# How does Julia's performance compare to C and Python?

Let's look at and benchmark the sum function:

$$\mathrm{sum}(x) = \sum_{i=1}^n x_i$$

In [3]:
x = rand(10^7);

In [4]:
sum(x)

5.000064512763912e6

In [5]:
d = Dict() # to store the measurement results

Dict{Any,Any}()

# Python

In [62]:
using BenchmarkTools
using PyCall

## numpy

In [9]:
np = pyimport("numpy")

PyObject <module 'numpy' from '/Users/crstnbr/opt/anaconda3/lib/python3.7/site-packages/numpy/__init__.py'>

In [10]:
numpy_sum = np.sum

PyObject <function sum at 0x7fa2294db4d0>

In [11]:
b = @benchmark $numpy_sum($x)

BenchmarkTools.Trial: 
  memory estimate:  336 bytes
  allocs estimate:  6
  --------------
  minimum time:     3.791 ms (0.00% GC)
  median time:      3.994 ms (0.00% GC)
  mean time:        4.099 ms (0.00% GC)
  maximum time:     6.100 ms (0.00% GC)
  --------------
  samples:          1220
  evals/sample:     1

In [12]:
d["Python (numpy)"] = minimum(b.times) / 1e6

3.791396

## hand-written

In [14]:
py"""
def mysum(a):
    s = 0.0
    for x in a:
        s = s + x
    return s
"""

In [15]:
mysum_py = py"mysum"

PyObject <function mysum at 0x7fa22a035b90>

In [20]:
# call a low-level PyCall function to get a Python list, because
# by default PyCall will convert to a NumPy array instead (we benchmark NumPy below):
xpy_list = PyCall.array2py(x);

In [21]:
b = @benchmark $mysum_py($xpy_list)

BenchmarkTools.Trial: 
  memory estimate:  32 bytes
  allocs estimate:  2
  --------------
  minimum time:     210.815 ms (0.00% GC)
  median time:      214.834 ms (0.00% GC)
  mean time:        218.635 ms (0.00% GC)
  maximum time:     237.063 ms (0.00% GC)
  --------------
  samples:          23
  evals/sample:     1

In [22]:
d["Python (hand-written)"] = minimum(b.times) / 1e6

210.815487

## built-in

In [23]:
# get the Python built-in "sum" function:
pysum = pybuiltin("sum")

PyObject <built-in function sum>

In [24]:
b = @benchmark $pysum($xpy_list)

BenchmarkTools.Trial: 
  memory estimate:  32 bytes
  allocs estimate:  2
  --------------
  minimum time:     54.422 ms (0.00% GC)
  median time:      62.803 ms (0.00% GC)
  mean time:        62.836 ms (0.00% GC)
  maximum time:     71.827 ms (0.00% GC)
  --------------
  samples:          80
  evals/sample:     1

In [25]:
d["Python (built-in)"] = minimum(b.times) / 1e6

54.421817

# C

## hand-written

In [26]:
c_code = """
#include <stddef.h>
double c_sum(size_t n, double *X) {
    double s = 0.0;
    for (size_t i = 0; i < n; ++i) {
        s += X[i];
    }
    return s;
}
""";

In [27]:
# compile to a shared library by piping C_code to gcc:
# (only works if you have gcc installed)
const Clib = tempname()
using Libdl

In [28]:
open(`gcc -fPIC -O3 -msse3 -xc -shared -o $(Clib * "." * Libdl.dlext) -`, "w") do f
    print(f, c_code)
end

In [29]:
c_sum(X::Array{Float64}) = ccall(("c_sum", Clib), Float64, (Csize_t, Ptr{Float64}), length(X), X)

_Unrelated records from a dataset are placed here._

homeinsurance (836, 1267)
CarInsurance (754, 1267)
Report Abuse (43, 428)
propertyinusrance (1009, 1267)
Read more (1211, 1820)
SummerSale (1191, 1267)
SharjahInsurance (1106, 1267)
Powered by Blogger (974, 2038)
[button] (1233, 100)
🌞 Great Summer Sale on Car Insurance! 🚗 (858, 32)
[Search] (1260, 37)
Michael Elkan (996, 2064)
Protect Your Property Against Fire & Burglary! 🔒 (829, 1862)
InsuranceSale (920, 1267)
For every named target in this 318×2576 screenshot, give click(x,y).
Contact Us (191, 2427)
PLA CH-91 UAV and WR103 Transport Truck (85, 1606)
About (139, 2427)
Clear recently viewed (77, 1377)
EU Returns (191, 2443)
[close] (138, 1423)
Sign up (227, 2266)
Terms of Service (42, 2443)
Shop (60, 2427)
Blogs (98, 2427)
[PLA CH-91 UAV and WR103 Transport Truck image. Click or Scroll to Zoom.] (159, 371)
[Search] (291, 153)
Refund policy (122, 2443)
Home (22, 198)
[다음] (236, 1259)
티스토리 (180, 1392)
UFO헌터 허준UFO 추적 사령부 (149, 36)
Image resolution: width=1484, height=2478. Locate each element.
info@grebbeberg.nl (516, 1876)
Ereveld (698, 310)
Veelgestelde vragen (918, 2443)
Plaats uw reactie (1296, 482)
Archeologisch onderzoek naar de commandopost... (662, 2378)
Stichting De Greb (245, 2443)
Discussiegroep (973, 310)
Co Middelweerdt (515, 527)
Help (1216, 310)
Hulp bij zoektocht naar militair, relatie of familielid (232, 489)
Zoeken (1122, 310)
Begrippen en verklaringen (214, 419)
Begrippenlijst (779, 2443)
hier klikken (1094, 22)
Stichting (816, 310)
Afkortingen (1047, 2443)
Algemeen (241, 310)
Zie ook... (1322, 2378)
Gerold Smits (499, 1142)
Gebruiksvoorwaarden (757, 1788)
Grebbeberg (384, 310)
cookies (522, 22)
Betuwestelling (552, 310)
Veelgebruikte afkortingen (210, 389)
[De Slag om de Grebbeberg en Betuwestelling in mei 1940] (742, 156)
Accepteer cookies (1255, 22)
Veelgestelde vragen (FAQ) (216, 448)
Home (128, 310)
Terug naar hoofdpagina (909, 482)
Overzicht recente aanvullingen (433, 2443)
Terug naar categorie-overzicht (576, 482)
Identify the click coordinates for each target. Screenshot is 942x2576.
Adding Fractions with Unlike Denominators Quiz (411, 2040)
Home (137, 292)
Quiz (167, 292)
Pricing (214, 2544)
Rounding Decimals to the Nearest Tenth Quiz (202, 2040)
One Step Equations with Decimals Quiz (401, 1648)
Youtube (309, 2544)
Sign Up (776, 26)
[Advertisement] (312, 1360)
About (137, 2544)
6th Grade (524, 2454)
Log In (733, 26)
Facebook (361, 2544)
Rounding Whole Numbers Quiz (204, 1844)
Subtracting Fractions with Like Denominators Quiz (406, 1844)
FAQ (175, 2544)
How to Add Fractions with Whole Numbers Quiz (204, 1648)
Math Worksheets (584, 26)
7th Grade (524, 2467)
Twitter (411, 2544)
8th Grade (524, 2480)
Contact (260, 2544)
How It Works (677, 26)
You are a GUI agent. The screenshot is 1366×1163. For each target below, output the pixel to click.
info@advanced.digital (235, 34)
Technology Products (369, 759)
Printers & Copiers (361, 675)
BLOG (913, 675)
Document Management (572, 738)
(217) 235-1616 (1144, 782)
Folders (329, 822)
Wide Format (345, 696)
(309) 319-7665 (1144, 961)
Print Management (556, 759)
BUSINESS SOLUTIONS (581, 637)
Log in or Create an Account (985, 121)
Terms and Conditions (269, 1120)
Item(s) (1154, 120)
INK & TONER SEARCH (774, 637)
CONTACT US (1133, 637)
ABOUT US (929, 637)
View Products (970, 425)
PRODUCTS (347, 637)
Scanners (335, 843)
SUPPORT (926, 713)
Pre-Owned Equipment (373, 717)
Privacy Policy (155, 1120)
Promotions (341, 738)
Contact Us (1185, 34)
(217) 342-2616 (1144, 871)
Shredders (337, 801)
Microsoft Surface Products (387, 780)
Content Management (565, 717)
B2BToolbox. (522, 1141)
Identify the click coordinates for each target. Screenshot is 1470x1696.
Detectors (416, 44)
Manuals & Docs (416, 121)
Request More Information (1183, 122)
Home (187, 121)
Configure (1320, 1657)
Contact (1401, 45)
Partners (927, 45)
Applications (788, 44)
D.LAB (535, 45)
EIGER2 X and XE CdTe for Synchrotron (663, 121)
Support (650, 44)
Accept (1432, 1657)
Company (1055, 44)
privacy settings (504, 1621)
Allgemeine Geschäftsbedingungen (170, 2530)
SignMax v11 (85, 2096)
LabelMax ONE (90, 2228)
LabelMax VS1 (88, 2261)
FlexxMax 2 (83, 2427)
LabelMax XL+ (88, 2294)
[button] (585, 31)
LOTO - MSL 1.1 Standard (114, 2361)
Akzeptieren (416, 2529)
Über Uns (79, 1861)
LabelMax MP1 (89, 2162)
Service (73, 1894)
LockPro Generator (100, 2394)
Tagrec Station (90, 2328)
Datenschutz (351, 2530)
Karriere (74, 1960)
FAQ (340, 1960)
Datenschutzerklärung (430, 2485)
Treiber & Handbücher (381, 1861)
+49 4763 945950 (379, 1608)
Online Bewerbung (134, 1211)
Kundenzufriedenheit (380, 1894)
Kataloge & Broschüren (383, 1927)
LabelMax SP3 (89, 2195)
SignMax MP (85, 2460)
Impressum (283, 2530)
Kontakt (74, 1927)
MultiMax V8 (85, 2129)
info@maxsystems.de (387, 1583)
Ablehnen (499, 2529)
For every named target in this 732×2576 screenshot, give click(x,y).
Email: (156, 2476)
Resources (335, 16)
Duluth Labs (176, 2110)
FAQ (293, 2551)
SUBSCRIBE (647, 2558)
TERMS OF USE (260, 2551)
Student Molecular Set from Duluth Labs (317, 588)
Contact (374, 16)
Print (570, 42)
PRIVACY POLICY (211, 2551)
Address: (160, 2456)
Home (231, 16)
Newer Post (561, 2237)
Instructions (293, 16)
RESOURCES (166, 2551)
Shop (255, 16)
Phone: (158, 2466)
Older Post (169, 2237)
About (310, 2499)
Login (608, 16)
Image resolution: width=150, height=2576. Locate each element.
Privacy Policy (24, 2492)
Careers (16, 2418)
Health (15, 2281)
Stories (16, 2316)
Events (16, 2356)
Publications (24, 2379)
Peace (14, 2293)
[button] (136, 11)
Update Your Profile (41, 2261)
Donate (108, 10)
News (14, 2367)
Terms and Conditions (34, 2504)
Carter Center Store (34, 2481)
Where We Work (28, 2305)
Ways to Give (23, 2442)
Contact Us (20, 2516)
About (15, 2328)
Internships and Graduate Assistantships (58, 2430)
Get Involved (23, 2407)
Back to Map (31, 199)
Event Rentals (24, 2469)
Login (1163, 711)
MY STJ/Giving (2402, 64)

c_sum (generic function with 1 method)

In [30]:
c_sum(x) ≈ sum(x)

true

In [31]:
b = @benchmark c_sum($x)

BenchmarkTools.Trial: 
  memory estimate:  0 bytes
  allocs estimate:  0
  --------------
  minimum time:     10.578 ms (0.00% GC)
  median time:      11.950 ms (0.00% GC)
  mean time:        11.982 ms (0.00% GC)
  maximum time:     14.829 ms (0.00% GC)
  --------------
  samples:          418
  evals/sample:     1

In [32]:
d["C"] = minimum(b.times) / 1e6

10.578369

## hand-written (with `-fast-math`)

In [33]:
const Clib_fastmath = tempname()   # make a temporary file

# The same as above but with a -ffast-math flag added
open(`gcc -fPIC -O3 -msse3 -xc -shared -ffast-math -o $(Clib_fastmath * "." * Libdl.dlext) -`, "w") do f
    print(f, c_code) 
end

# define a Julia function that calls the C function:
c_sum_fastmath(X::Array{Float64}) = ccall(("c_sum", Clib_fastmath), Float64, (Csize_t, Ptr{Float64}), length(X), X)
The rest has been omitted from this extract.